Agarwal’s findings may also offer insights into how other microbes evolved the ability to break down synthetic pollutants in the environment, Reddy says, pointing to PCBs found in the Hudson River downstream of two General Electric plants that released them from the 1940s through the late 1970s. The area is now a Superfund site where some naturally occurring microbes effectively remediate the pollutants, Reddy says. “Where did they learn to break them down? I don’t think that the genes evolved over 30 to 40 years.”
Now that Agarwal knows the signature of some genes involved in the biosynthesis of these naturally produced PBDE-like compounds, he and his team can more easily search for other sources of them in the ocean. So far, they have found other cyanobacteria carrying similar genes, including one associated with seagrass and another with a marine snail.

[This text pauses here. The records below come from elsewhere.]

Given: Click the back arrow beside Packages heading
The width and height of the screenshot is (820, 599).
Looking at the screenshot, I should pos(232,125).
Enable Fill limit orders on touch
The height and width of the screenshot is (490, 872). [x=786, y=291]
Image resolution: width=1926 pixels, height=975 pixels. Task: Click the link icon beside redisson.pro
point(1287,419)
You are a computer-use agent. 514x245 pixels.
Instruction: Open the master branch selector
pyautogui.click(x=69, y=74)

His team plans to amp up the quest with an upcoming metagenomics study that will survey many different parts of the ocean to identify hot spots where the compounds are produced and reveal how the molecules bioaccumulate in the ocean food web.

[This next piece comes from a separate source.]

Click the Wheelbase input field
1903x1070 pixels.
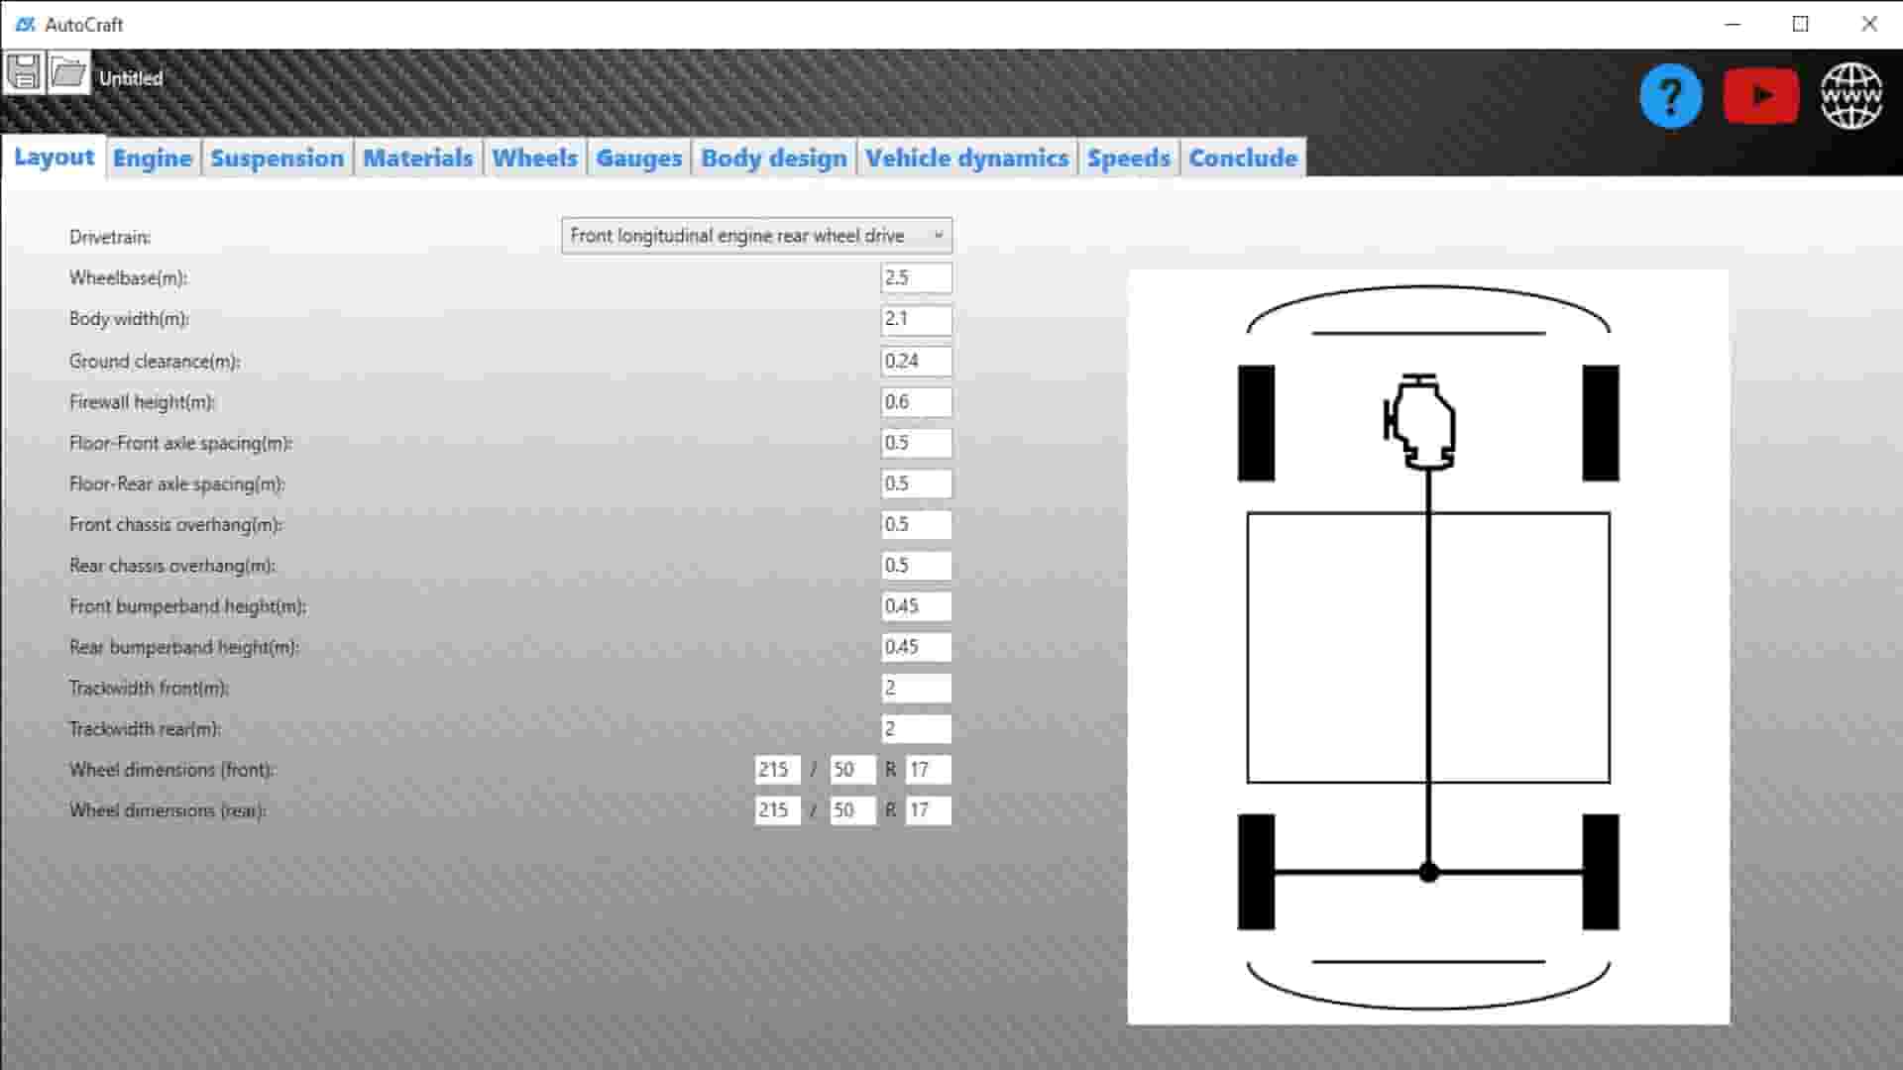(x=915, y=277)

Scientists have found some of the hydroxylated PBDEs Agarwal studies in humans. For example, researchers found 6-OH-BDE-47 in the blood serum of pregnant women in South Korea and in the umbilical cord blood serum of their fetuses at average levels of about 18 and 30 pg/g of serum, respectively (Environ. Sci. Technol. 2010, DOI: 10.1021/es1002764). The U.S. Environmental Protection Agency has set a safe daily exposure level for the structurally similar synthetic PBDE compound BDE‑47 at 0.1 µg/kg body weight. Blood serum levels probably underestimate whole body levels because the compound may also be in other tissues, says toxicologist Margaret James of the University of Florida. But to give a sense of the relative magnitude of these values, the levels in the study are equivalent to a 65-kg woman having about 0.1 µg of the compound in all the blood in her body, compared with an EPA safe daily exposure level for this woman of 6.5 µg in her whole body.

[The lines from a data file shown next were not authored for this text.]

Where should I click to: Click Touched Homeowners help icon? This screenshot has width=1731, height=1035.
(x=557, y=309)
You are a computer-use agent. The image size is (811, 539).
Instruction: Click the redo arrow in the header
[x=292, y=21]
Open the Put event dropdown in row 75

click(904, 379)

Other naturally produced organohalogen compounds have also appeared in pet food and pets (Environ. Sci. Technol. 2017, DOI: 10.1021/acs.est.7b01009). In both cases, the researchers think the concentrations found in pet food and seafood indicate that the exposure may be linked with a seafood-based diet.
To complicate matters, synthetic PBDEs sometimes become hydroxylated when they are metabolized by humans and animals. So it’s often not clear if the compounds represent natural products or metabolized versions of synthetic ones. And researchers are only beginning to learn how toxic the naturally occurring compounds are, at what levels people might encounter them, and their potential impact on human health, NIEHS’s Tyson says.
The toxicity of natural, hydroxylated PBDEs would likely be comparable to that of the synthetic ones, says James, who is collaborating with Agarwal to examine these issues. Structurally similar synthetic compounds like the antibacterial agent triclosan, a hydroxylated chlorinated diphenyl ether, can interfere with sulfotransferase enzymes that are important in ensuring balanced levels of thyroid hormone, estrogens, and dopamine in the human body, James says. “Initially we want to look at the natural compounds’ effects on activity of the enzymes and determine how potent the molecules are,” she says.
Although the sponges harbor molecules that resemble toxic synthetic chemicals, they may also offer a bright side. Agarwal is screening their diverse microbiomes for molecules that may benefit human health, including potential anticancer agents.
Deirdre Lockwood is a freelance science writer based in Seattle.